New Delhi : Union Minister for Culture G. Kishan Reddy inaugurated the Photo exhibition on the Baolis of Delhi “Absent Appearance- A Shifting score of water bodies” on the occasion of World Heritage Day as part of Azadi ka Amrit Mahotsav at Purana Qila today in New Delhi. Minister of State for Culture Shri Arjun Ram Meghwal also graced the event. Officers of Ministry of Culture and ASI were also present on this occasion.
The World Heritage Day is also known as the International Day for Monuments and Sites and is meant to create awareness about the diversity of cultural heritage. The theme for World Heritage Day 2022, is “Heritage and Climate”
Speaking at the occasion, the Shri Reddy said, “Worshipping nature is within our traditions and cultural heritage of the country. Today, our responsibility increases as the whole world looks upto India which can give ways to solve the problems related to climate change and preserving cultural heritage”. At present India is a member of the “World Heritage Committee” of UNESCO. There are 40 world heritage sites in India out of which 32 are cultural, 7 are natural sites and 1 mixed category. Out of these, 24 monuments and archaeological sites are protected by the Archaeological Survey of India. In the list of World Heritage of 2021, the beautiful architectural marvel “Ramappa Temple” built in the 13th century of Kakatiya style and the ancient Harappan city of Dholavbira were included. In addition to this, 49 sites are listed in the tentative list.
The Union Minister also spoke about the efforts and the leadership shown by the Prime Minister in repatriating our heritage such as idols that were taken from India. “Today, about 228 heritage objects have been returned to India from various parts of the world. Before, 2014 there were only 13 objects that were returned”.

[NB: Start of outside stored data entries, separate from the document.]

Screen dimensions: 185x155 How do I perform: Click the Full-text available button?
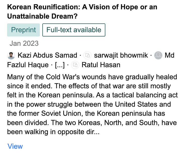74,30
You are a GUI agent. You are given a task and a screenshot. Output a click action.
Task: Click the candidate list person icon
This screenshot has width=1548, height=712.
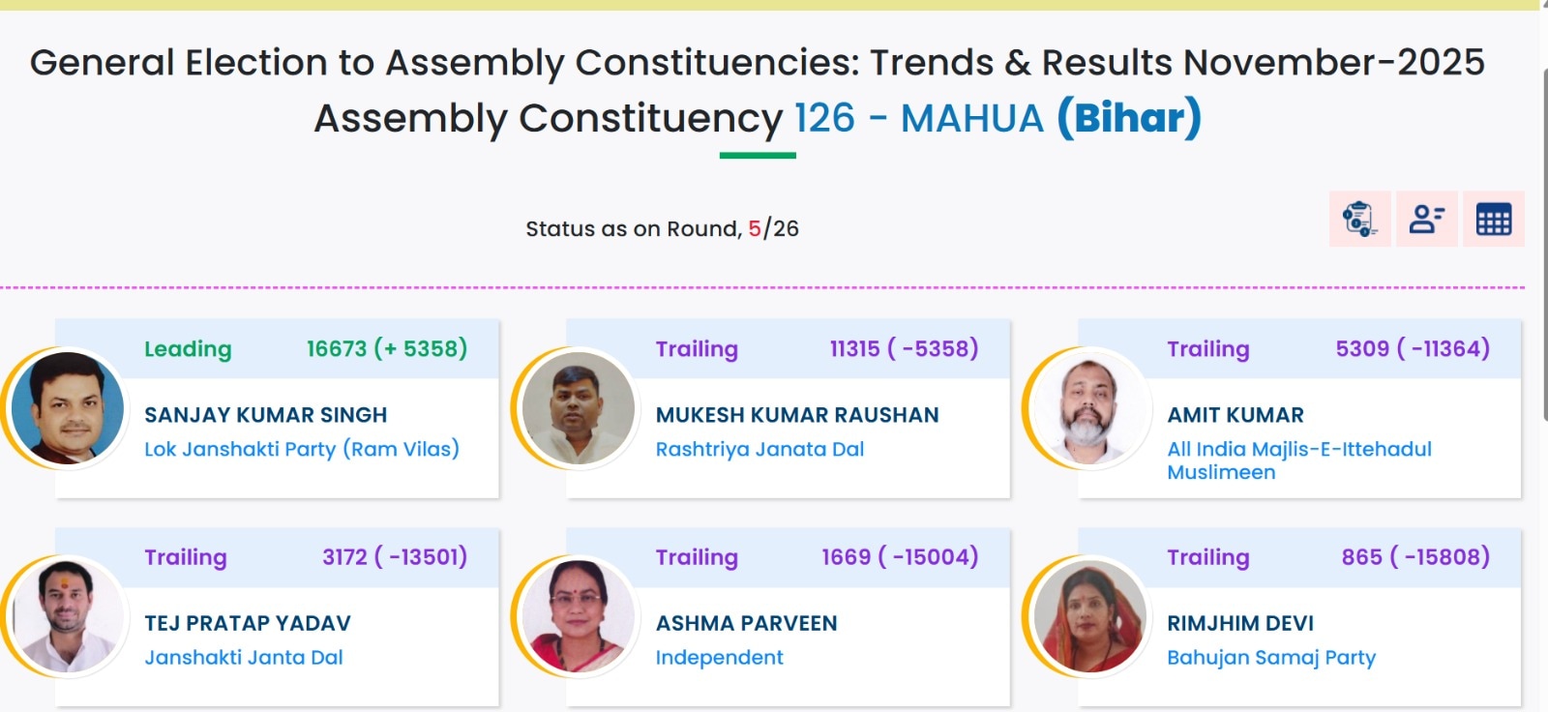[x=1426, y=220]

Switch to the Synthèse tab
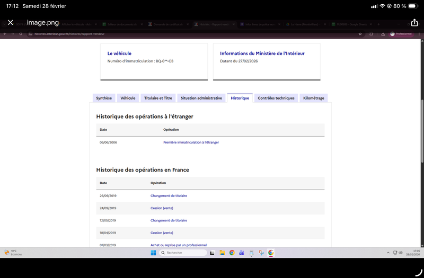click(x=103, y=98)
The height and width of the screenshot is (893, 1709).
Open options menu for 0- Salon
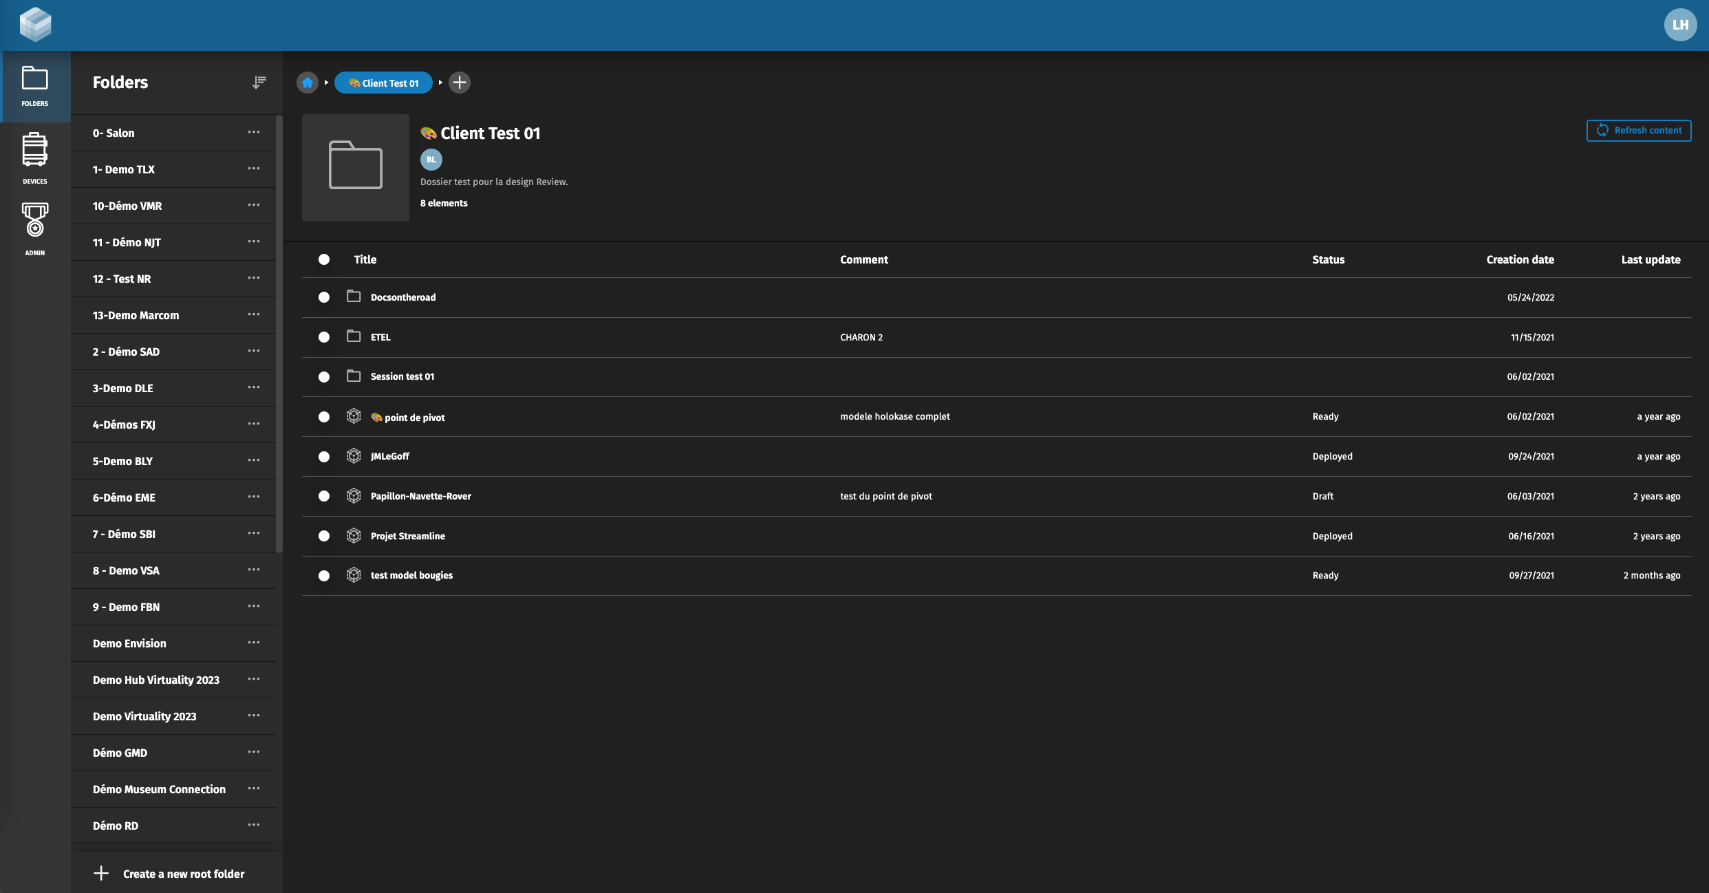coord(254,132)
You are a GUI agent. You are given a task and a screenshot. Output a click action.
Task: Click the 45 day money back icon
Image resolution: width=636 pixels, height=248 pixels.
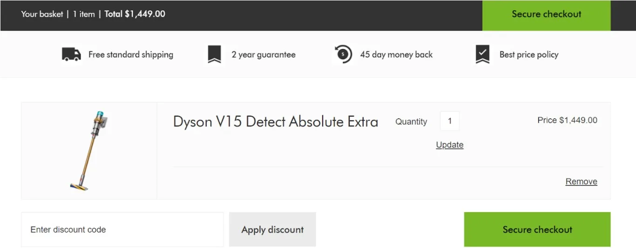(x=343, y=55)
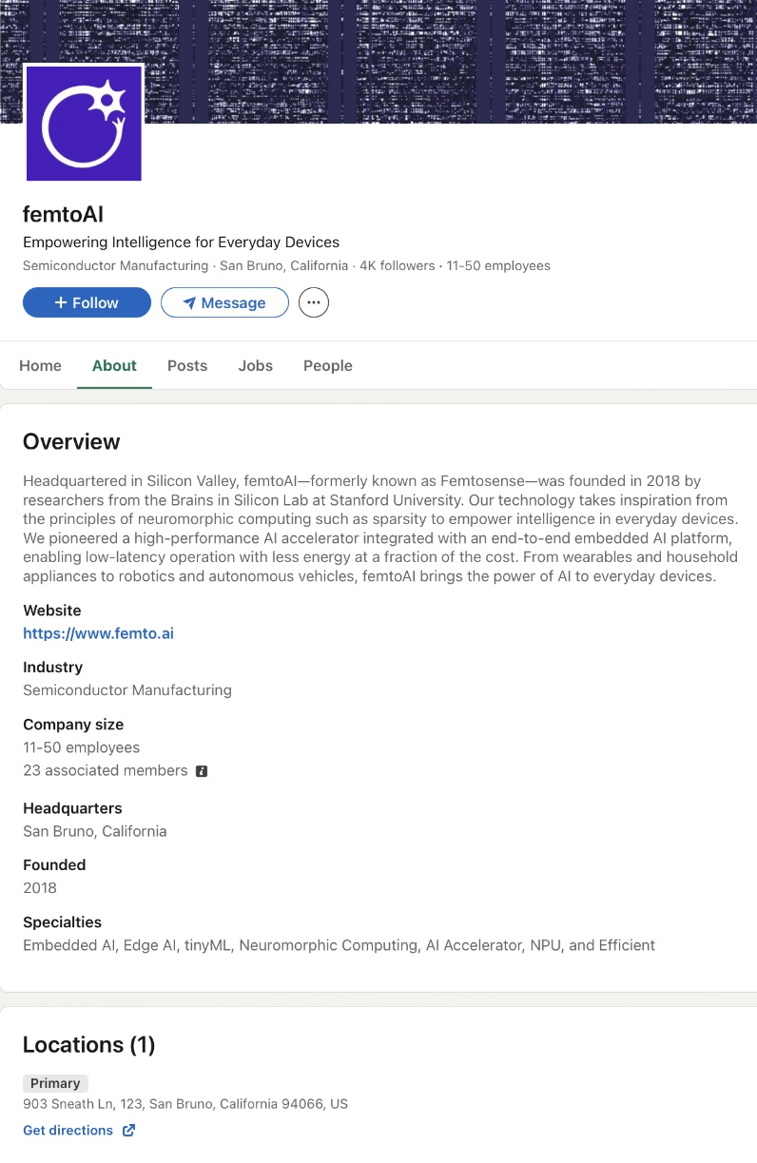Click the femtoAI company name heading
Screen dimensions: 757x1163
tap(63, 214)
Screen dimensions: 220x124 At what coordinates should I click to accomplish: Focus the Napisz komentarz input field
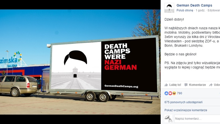[x=197, y=119]
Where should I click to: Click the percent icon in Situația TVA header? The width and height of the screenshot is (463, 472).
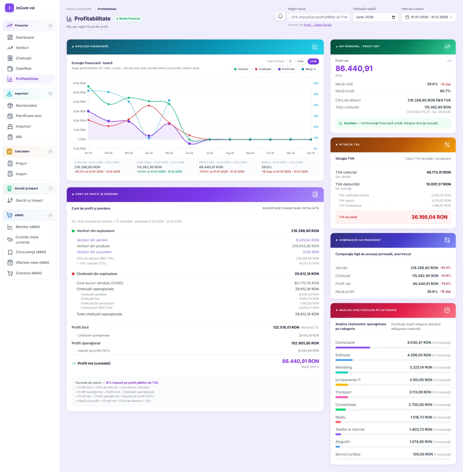point(447,145)
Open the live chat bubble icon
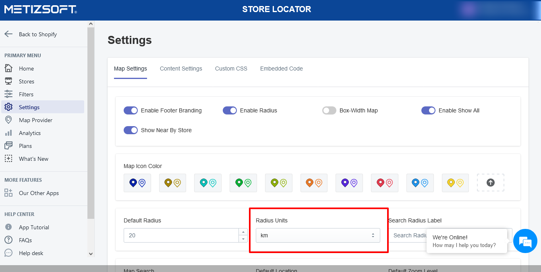The height and width of the screenshot is (272, 541). 525,241
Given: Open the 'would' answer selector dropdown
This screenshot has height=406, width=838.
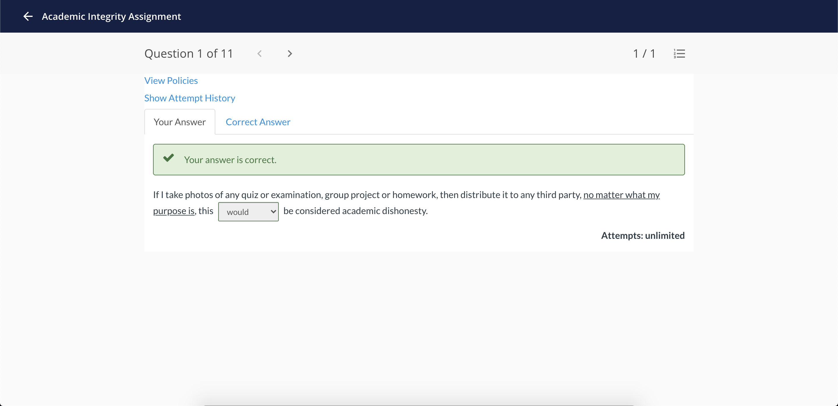Looking at the screenshot, I should click(x=248, y=211).
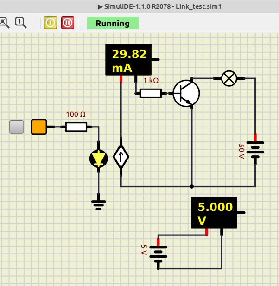Click the zoom to fit magnifier icon
279x286 pixels.
(4, 22)
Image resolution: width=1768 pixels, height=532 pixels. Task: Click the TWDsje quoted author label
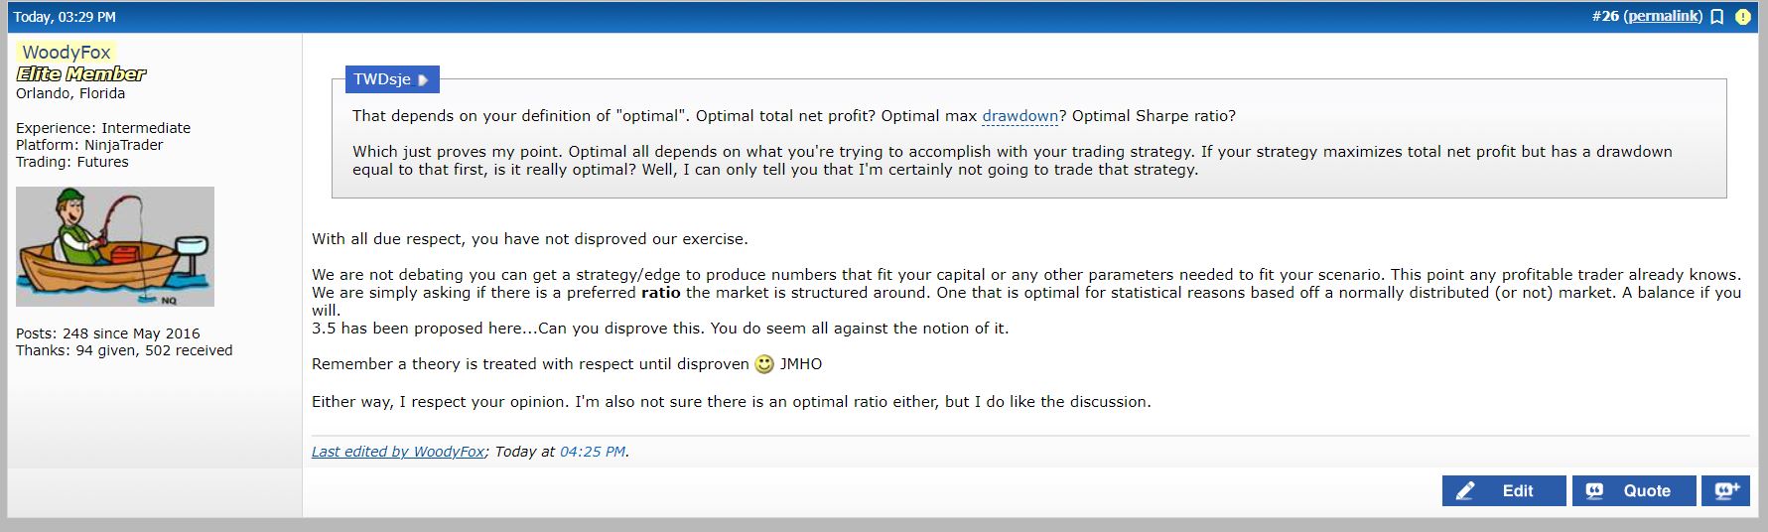point(382,79)
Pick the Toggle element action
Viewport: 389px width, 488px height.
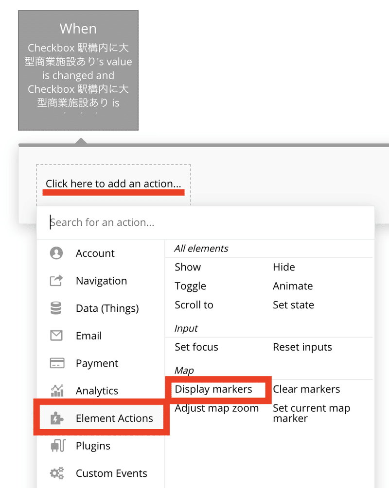(190, 286)
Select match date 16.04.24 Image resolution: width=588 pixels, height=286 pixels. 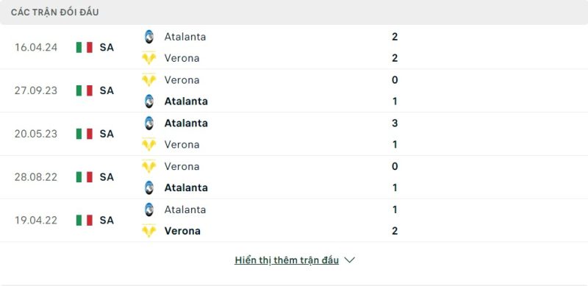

The Union Minister said “Our Ancestors have given us the great heritage which is one of the oldest in the world. Today as we are celebrating Azadi ka Amrit Mahotsav it is our responsibility to pass on this heritage to our future generation. Our Prime Minister Shri Narendra Modi ji has worked for both Vikas and Virasat to fulfil the dreams of the great men who sacrificed their lives to attain freedom”.
Shri Reddy added, “Shri Narendra Modi government is taking many initiatives and working towards saving the climate. We are moving towards usage of renewable energy, hydrogen and electric vehicles, organic farming and many initiatives like Swacha Bharat Abhiyan, Jal Jeevan Mission which aims to promote sustainable development and promote better living conditions for our citizens”.
On the occasion, Shri Arjun Ram Meghwal said that ASI has done a great work in the field of excavation and he also highlighted the need for continuing such good work. He also said that bringing back of Annapurna idol is a great achievement by ASI.
Since the inception of human civilization harnessing water for agriculture, daily consumption and other ritualistic activities is a general practice. As per climatic conditions ranging from aridity to availability of water the civilizations had adopted various techniques in the usage and storage of water; baolis/stepwells feature in one such technology. The purpose of the baolis’ were not only restricted for the consumption of water, but adding to the environmental conditions the baoli’s established a deep relationship of faith in the water god, thereby giving the structures a religious identity.
The word the Baoli/Bawdi has derived from the Sanskrit word wapi or vapi/vapika. Baoli is commonly used in Gujarat, Rajasthan and parts of North India. The strategic locations of the baolis imply their importance and utility to a great extent. Stepwells located in the edge of the habitation like towns or satellite villages are mostly secular structures from where people can draw water and utilize the space for cool gathering. The stepwells near the trade routes were mostly treated as resting places whereas the stepwells with terracotta rims were seen near the agricultural lands. The system of stepwells/baolis collapsed due to the pressure of decentralisation and agriculture intensification.
Speaking of Baolis of Delhi, as per the published information there are nearabout 32 medieval baolis out of which 14 baolis are either lost or buried. Further out of 18 baolis, 12 baolis are Centrally Protected and are under the protection of ASI. A typical baoli usually consists of three elements, the well in which the water is collected, the flight of steps to reach the ground water through several stories and interconnected pavilions. Generally, the step wells are U – shaped but there are always exceptions in architecture and L – shaped rectangular or octagonal stepwells are also not uncommon.